RECORDED INFORMATION Block Start
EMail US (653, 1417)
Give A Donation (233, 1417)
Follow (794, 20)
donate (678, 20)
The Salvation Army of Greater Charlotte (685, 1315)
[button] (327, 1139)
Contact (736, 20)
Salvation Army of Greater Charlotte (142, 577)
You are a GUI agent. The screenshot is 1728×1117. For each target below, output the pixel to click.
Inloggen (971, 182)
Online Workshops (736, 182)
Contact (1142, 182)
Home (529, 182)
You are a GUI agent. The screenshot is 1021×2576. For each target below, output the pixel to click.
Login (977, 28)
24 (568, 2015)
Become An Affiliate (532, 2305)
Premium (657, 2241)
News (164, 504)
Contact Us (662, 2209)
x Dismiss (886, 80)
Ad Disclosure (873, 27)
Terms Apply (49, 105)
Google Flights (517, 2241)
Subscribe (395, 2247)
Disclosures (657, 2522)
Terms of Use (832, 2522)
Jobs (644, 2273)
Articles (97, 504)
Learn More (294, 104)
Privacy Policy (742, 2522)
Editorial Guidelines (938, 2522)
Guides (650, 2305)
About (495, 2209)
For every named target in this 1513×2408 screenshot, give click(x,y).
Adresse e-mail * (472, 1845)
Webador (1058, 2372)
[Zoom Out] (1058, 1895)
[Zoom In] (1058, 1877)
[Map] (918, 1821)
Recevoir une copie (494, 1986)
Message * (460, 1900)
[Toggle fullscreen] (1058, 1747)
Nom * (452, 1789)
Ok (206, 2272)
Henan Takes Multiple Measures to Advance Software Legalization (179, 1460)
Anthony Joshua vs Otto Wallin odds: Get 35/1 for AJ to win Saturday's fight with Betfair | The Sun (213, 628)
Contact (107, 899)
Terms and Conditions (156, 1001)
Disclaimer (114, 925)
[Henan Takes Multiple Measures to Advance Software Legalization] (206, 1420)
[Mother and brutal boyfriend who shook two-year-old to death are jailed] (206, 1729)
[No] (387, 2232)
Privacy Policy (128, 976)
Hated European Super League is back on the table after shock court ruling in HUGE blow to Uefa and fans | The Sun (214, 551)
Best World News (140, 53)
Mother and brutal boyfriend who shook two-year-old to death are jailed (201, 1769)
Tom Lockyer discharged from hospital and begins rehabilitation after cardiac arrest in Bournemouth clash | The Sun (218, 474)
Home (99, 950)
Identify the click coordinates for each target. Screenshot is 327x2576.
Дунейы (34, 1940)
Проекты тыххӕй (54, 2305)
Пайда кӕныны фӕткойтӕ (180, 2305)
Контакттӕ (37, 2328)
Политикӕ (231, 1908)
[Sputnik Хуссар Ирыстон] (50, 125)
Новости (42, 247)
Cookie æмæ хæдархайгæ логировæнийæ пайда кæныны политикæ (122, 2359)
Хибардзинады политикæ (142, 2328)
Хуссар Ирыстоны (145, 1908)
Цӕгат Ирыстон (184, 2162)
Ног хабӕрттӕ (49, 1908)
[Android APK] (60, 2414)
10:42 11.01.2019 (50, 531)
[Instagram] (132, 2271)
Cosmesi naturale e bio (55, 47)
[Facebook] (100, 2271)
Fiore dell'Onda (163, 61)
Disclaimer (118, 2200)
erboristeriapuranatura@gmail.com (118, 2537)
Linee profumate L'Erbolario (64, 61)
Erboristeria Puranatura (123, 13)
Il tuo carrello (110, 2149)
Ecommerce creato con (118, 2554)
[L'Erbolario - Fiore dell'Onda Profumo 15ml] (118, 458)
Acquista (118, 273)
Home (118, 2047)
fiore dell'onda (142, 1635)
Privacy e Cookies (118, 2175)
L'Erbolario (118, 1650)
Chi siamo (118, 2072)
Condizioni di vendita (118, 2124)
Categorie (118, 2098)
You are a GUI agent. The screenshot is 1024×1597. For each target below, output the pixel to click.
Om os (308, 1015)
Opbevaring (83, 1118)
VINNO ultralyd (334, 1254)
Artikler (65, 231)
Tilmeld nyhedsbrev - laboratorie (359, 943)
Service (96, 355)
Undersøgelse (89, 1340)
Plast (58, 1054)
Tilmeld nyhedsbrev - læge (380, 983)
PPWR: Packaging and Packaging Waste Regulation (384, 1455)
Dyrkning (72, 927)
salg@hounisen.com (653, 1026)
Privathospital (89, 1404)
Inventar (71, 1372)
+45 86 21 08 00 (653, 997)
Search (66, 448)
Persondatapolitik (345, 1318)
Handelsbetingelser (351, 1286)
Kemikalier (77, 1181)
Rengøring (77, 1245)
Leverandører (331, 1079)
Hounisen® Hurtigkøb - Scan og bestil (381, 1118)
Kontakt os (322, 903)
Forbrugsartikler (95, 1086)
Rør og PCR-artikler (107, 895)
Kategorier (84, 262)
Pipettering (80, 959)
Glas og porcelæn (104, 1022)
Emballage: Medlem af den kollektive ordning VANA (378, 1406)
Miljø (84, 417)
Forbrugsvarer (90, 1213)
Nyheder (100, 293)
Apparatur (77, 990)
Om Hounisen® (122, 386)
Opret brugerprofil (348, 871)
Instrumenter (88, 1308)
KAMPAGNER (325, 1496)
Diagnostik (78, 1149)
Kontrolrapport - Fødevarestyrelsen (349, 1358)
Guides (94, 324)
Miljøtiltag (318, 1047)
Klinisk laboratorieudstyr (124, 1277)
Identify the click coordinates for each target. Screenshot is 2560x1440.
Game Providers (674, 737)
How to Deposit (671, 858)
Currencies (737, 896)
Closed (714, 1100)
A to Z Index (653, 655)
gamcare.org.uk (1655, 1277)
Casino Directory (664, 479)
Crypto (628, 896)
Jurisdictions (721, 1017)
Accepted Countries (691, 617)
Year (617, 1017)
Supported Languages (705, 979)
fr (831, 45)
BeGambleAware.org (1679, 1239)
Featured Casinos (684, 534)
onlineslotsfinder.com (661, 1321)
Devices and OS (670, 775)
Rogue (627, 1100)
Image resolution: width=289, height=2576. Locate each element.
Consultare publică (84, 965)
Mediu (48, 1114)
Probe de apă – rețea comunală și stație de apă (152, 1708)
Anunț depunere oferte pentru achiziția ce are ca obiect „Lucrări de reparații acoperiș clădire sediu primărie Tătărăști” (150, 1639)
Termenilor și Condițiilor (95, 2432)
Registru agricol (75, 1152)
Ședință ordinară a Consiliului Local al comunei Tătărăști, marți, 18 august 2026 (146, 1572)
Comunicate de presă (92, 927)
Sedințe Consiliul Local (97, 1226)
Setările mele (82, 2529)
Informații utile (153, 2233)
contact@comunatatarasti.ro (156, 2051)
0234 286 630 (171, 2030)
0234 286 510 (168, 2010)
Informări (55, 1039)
RECORDED INFORMATION Block End
THE TASK
From the first line to the last, write out the data exactly.

THE ANSWER
EMail US (653, 1417)
Give A Donation (233, 1417)
Follow (794, 20)
donate (678, 20)
The Salvation Army of Greater Charlotte (685, 1315)
[button] (327, 1139)
Contact (736, 20)
Salvation Army of Greater Charlotte (142, 577)
You are a GUI agent. The screenshot is 1728×1117. For each target below, output the pixel to click.
Inloggen (971, 182)
Online Workshops (736, 182)
Contact (1142, 182)
Home (529, 182)
You are a GUI agent. The screenshot is 1021×2576. For each target below, output the pixel to click.
Login (977, 28)
24 (568, 2015)
Become An Affiliate (532, 2305)
Premium (657, 2241)
News (164, 504)
Contact Us (662, 2209)
x Dismiss (886, 80)
Ad Disclosure (873, 27)
Terms Apply (49, 105)
Google Flights (517, 2241)
Subscribe (395, 2247)
Disclosures (657, 2522)
Terms of Use (832, 2522)
Jobs (644, 2273)
Articles (97, 504)
Learn More (294, 104)
Privacy Policy (742, 2522)
Editorial Guidelines (938, 2522)
Guides (650, 2305)
About (495, 2209)
For every named target in this 1513×2408 screenshot, give click(x,y).
Adresse e-mail * (472, 1845)
Webador (1058, 2372)
[Zoom Out] (1058, 1895)
[Zoom In] (1058, 1877)
[Map] (918, 1821)
Recevoir une copie (494, 1986)
Message * (460, 1900)
[Toggle fullscreen] (1058, 1747)
Nom * (452, 1789)
Ok (206, 2272)
Henan Takes Multiple Measures to Advance Software Legalization (179, 1460)
Anthony Joshua vs Otto Wallin odds: Get 35/1 for AJ to win Saturday's fight with Betfair | The Sun (213, 628)
Contact (107, 899)
Terms and Conditions (156, 1001)
Disclaimer (114, 925)
[Henan Takes Multiple Measures to Advance Software Legalization] (206, 1420)
[Mother and brutal boyfriend who shook two-year-old to death are jailed] (206, 1729)
[No] (387, 2232)
Privacy Policy (128, 976)
Hated European Super League is back on the table after shock court ruling in HUGE blow to Uefa and fans | The Sun (214, 551)
Best World News (140, 53)
Mother and brutal boyfriend who shook two-year-old to death are jailed (201, 1769)
Tom Lockyer discharged from hospital and begins rehabilitation after cardiac arrest in Bournemouth clash | The Sun (218, 474)
Home (99, 950)
Identify the click coordinates for each target. Screenshot is 327x2576.
Дунейы (34, 1940)
Проекты тыххӕй (54, 2305)
Пайда кӕныны фӕткойтӕ (180, 2305)
Контакттӕ (37, 2328)
Политикӕ (231, 1908)
[Sputnik Хуссар Ирыстон] (50, 125)
Новости (42, 247)
Cookie æмæ хæдархайгæ логировæнийæ пайда кæныны политикæ (122, 2359)
Хибардзинады политикæ (142, 2328)
Хуссар Ирыстоны (145, 1908)
Цӕгат Ирыстон (184, 2162)
Ног хабӕрттӕ (49, 1908)
[Android APK] (60, 2414)
10:42 11.01.2019 (50, 531)
[Instagram] (132, 2271)
Cosmesi naturale e bio (55, 47)
[Facebook] (100, 2271)
Fiore dell'Onda (163, 61)
Disclaimer (118, 2200)
erboristeriapuranatura@gmail.com (118, 2537)
Linee profumate L'Erbolario (64, 61)
Erboristeria Puranatura (123, 13)
Il tuo carrello (110, 2149)
Ecommerce creato con (118, 2554)
[L'Erbolario - Fiore dell'Onda Profumo 15ml] (118, 458)
Acquista (118, 273)
Home (118, 2047)
fiore dell'onda (142, 1635)
Privacy e Cookies (118, 2175)
L'Erbolario (118, 1650)
Chi siamo (118, 2072)
Condizioni di vendita (118, 2124)
Categorie (118, 2098)
You are a GUI agent. The screenshot is 1024×1597. For each target below, output the pixel to click.
Om os (308, 1015)
Opbevaring (83, 1118)
VINNO ultralyd (334, 1254)
Artikler (65, 231)
Tilmeld nyhedsbrev - laboratorie (359, 943)
Service (96, 355)
Undersøgelse (89, 1340)
Plast (58, 1054)
Tilmeld nyhedsbrev - læge (380, 983)
PPWR: Packaging and Packaging Waste Regulation (384, 1455)
Dyrkning (72, 927)
salg@hounisen.com (653, 1026)
Privathospital (89, 1404)
Inventar (71, 1372)
+45 86 21 08 00 (653, 997)
Search (66, 448)
Persondatapolitik (345, 1318)
Handelsbetingelser (351, 1286)
Kemikalier (77, 1181)
Rengøring (77, 1245)
Leverandører (331, 1079)
Hounisen® Hurtigkøb - Scan og bestil (381, 1118)
Kontakt os (322, 903)
Forbrugsartikler (95, 1086)
Rør og PCR-artikler (107, 895)
Kategorier (84, 262)
Pipettering (80, 959)
Glas og porcelæn (104, 1022)
Emballage: Medlem af den kollektive ordning VANA (378, 1406)
Miljø (84, 417)
Forbrugsvarer (90, 1213)
Nyheder (100, 293)
Apparatur (77, 990)
Om Hounisen® (122, 386)
Opret brugerprofil (348, 871)
Instrumenter (88, 1308)
KAMPAGNER (325, 1496)
Diagnostik (78, 1149)
Kontrolrapport - Fødevarestyrelsen (349, 1358)
Guides (94, 324)
Miljøtiltag (318, 1047)
Klinisk laboratorieudstyr (124, 1277)
Identify the click coordinates for each target. Screenshot is 2560x1440.
Game Providers (674, 737)
How to Deposit (671, 858)
Currencies (737, 896)
Closed (714, 1100)
A to Z Index (653, 655)
gamcare.org.uk (1655, 1277)
Casino Directory (664, 479)
Crypto (628, 896)
Jurisdictions (721, 1017)
Accepted Countries (691, 617)
Year (617, 1017)
Supported Languages (705, 979)
fr (831, 45)
BeGambleAware.org (1679, 1239)
Featured Casinos (684, 534)
onlineslotsfinder.com (661, 1321)
Devices and OS (670, 775)
Rogue (627, 1100)
Image resolution: width=289, height=2576. Locate each element.
Consultare publică (84, 965)
Mediu (48, 1114)
Probe de apă – rețea comunală și stație de apă (152, 1708)
Anunț depunere oferte pentru achiziția ce are ca obiect „Lucrări de reparații acoperiș clădire sediu primărie Tătărăști” (150, 1639)
Termenilor și Condițiilor (95, 2432)
Registru agricol (75, 1152)
Ședință ordinară a Consiliului Local al comunei Tătărăști, marți, 18 august 2026 (146, 1572)
Comunicate de presă (92, 927)
Sedințe Consiliul Local (97, 1226)
Setările mele (82, 2529)
Informații utile (153, 2233)
contact@comunatatarasti.ro (156, 2051)
0234 286 630 (171, 2030)
0234 286 510 (168, 2010)
Informări (55, 1039)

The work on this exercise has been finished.